The only way I can address this is by taking copies of the data held on the web pages and storing them in my own library - this is obviously a time consuming process and is limited in application when dealing with larger, more widely distributed guidelines (take AEOI guidelines, for example).
This inefficient means of hosting information is risking the legal compliance of the organisation I work for, and likely many others. The .GOV team should be implementing change that makes information easier to consume by the people who use it, as I assume this is the core purpose of the site, rather than focusing on what benefits can be achieved internally.

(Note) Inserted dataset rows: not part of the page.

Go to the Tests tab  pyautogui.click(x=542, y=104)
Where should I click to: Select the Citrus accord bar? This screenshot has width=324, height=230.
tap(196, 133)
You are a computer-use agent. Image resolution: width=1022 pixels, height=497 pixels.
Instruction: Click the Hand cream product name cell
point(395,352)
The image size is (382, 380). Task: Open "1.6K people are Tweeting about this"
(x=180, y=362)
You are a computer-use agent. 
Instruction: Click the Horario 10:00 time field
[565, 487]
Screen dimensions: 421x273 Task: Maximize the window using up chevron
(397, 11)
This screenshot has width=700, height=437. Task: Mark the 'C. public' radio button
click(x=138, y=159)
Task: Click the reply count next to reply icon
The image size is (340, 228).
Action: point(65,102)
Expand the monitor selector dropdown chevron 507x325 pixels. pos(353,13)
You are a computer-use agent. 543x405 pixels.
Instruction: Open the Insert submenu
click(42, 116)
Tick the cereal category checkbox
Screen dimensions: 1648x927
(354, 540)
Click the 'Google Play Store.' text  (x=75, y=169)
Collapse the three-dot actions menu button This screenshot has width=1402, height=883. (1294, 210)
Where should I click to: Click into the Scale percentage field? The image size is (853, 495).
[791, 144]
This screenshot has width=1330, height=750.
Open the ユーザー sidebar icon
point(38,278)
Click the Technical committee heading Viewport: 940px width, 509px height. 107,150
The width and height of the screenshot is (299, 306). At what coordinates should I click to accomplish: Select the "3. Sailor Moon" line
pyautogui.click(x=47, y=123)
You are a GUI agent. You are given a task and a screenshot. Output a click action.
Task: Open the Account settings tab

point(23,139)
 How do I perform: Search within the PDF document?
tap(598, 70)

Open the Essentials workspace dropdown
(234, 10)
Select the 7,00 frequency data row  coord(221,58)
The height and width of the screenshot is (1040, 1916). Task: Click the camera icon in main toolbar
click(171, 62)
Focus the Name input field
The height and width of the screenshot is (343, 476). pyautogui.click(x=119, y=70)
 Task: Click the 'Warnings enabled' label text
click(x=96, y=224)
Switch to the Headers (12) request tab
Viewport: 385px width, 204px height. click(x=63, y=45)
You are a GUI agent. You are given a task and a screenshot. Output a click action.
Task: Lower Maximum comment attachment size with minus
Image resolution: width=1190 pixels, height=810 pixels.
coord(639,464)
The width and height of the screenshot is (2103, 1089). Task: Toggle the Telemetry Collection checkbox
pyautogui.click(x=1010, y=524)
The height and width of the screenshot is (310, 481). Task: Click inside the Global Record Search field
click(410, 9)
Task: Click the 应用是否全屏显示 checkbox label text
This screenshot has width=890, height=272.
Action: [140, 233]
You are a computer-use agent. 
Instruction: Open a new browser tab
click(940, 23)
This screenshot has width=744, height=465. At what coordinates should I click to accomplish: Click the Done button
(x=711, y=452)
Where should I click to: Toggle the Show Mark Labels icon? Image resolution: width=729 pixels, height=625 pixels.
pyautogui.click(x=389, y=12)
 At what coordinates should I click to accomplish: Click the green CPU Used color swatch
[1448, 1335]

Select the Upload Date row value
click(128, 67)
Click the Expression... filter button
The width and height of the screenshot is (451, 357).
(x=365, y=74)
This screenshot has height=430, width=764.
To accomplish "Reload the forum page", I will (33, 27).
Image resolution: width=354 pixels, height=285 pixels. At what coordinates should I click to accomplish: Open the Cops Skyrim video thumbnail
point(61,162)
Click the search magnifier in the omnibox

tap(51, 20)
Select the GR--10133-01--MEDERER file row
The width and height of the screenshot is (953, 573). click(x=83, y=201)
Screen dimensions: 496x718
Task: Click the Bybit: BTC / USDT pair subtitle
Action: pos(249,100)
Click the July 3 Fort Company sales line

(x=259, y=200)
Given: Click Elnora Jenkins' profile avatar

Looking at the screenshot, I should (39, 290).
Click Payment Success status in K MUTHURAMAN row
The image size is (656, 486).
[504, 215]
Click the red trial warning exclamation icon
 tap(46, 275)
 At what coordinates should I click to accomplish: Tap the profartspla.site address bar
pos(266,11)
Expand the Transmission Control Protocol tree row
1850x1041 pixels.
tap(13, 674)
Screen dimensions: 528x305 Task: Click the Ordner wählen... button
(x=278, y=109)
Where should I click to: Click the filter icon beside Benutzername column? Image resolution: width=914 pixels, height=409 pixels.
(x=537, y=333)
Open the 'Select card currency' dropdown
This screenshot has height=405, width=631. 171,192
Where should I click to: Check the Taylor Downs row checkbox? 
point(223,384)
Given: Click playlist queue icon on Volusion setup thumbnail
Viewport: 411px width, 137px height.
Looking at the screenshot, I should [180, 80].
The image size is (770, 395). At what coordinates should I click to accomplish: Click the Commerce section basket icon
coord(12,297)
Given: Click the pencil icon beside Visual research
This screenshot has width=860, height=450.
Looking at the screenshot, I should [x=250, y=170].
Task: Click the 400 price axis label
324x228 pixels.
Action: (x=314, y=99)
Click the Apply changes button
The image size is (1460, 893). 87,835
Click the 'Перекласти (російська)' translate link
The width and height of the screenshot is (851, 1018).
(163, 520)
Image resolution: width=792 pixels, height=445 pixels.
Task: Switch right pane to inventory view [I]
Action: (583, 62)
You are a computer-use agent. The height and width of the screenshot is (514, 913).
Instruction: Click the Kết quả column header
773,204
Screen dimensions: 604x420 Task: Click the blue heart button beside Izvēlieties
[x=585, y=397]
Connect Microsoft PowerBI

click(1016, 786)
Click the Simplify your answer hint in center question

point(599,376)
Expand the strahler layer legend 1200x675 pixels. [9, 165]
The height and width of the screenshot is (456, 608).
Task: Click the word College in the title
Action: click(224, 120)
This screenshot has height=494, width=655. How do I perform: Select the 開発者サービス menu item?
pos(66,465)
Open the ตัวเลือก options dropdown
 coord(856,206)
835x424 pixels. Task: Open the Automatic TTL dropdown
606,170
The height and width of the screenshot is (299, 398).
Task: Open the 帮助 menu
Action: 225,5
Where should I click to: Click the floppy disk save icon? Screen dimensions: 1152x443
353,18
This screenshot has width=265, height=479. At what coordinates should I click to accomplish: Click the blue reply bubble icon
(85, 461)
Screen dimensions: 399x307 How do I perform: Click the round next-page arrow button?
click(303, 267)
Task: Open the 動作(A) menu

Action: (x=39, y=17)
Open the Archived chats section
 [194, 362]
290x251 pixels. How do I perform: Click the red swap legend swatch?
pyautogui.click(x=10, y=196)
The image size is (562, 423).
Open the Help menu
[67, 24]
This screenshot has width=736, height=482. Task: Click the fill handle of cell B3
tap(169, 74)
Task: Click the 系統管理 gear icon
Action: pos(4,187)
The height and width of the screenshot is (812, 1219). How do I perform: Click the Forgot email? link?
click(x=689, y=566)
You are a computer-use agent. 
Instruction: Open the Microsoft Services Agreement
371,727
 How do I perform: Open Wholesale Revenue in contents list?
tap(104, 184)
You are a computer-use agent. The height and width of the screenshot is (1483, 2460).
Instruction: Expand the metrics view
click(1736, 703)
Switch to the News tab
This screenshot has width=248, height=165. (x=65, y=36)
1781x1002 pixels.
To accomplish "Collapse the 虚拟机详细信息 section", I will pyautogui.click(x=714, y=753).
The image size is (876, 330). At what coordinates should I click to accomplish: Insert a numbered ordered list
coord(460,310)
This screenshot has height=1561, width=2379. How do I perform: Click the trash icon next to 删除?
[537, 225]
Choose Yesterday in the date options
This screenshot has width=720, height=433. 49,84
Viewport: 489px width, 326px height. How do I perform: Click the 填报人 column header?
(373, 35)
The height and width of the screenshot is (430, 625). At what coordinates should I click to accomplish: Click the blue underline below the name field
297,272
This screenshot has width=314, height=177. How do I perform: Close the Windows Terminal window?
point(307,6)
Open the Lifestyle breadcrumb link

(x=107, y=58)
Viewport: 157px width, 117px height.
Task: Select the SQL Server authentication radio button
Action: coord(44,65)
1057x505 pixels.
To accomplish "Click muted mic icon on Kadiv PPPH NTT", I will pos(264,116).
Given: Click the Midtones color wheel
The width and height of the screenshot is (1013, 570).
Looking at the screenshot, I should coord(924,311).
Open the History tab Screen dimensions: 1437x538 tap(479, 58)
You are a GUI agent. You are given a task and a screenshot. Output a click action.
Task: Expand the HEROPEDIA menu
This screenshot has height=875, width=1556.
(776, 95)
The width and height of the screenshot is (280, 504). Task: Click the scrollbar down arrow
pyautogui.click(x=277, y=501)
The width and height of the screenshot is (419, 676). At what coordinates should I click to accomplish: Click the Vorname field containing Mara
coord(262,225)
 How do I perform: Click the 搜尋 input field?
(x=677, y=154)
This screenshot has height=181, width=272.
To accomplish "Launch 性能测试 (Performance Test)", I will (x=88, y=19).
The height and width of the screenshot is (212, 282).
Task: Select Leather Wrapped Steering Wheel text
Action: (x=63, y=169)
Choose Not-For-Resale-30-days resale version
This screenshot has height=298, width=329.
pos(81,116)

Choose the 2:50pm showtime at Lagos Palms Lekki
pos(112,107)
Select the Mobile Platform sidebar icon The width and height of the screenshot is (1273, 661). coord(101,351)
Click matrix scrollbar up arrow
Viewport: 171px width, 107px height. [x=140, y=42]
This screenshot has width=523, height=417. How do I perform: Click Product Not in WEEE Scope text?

Comment by Marty McFly posted on
You might want to unearth the code GOV.UK threw away when it erased businesslink.gov.uk, which introduced a Print to PDF tool in ... 2005. It allowed users to select articles and combine them in a basket, before creating a single accessible PDF from all the articles. The PDF had a cover page, table of contents and page numbers, and attractive typography. It could be downloaded there and then or emailed to the user. It was an instant hit with businesslink.gov.uk users. Thirteen years later, you appear to be planning something comparable to appear in the dim mists of the future ...
Comment by Neil Williams posted on
Thanks Marty. I’m glad to hear the ‘print to PDF’ tool on business link was something you found helpful. It’s useful for us to know the demand for a similar feature to inform our product prioritisation. If we had a DeLorean we could go back and grab that code, but even then it wouldn’t be compatible with the programming languages and structures we use now 😉
Jokes aside, your point is heard loud and clear. We will try to push this up the prioritisation list. In our defence it's not that we are delivering slowly, rather that we're delivering other, more pressing improvements. GOV.UK is incomparably larger and more complex than Businesslink was, having replaced that site and nearly 2,000 others - and we're delivering on behalf of the 410 organisations that share the platform. But yes, this is a much needed feature and it's helpful to hear that confirmed in the comments on this post.
Comment by Emily da Costa posted on
Great to get a sense of GDS's position and to see the healthy debate below the line! Some ideas that would really help us in practical terms:
* link checking in HTML attachments (this is pretty basic stuff)
* the ability to use internal linking within HTML attachments (at the moment if we link to specific sections we have to use whitehall links for checking and then change these to live links before we publish)
* the ability to print whole manuals with one click or offer a downloadable PDF alternative: this is absolutely crucial for us as some of our primary audiences often need this information offline
* a Word (or open equivalent) to markdown converter (don't know if this is feasible or not)
* better version control: I think this was something GDS has claimed to be looking at but an indication of timescales on this would be very reassuring.
We love the idea of users being able to generate a PDF version from - and this would go a really long way to help us sell an HTML-first content strategy internally. I really hope we do get this functionality soon.
Comment by Dan posted on
Hi, interesting and timely blog! I lead on Agent Toolkits (https://www.gov.uk/government/collections/tax-agents-toolkits) which are accessible PDF guidance documents that address common errors seen in filed returns.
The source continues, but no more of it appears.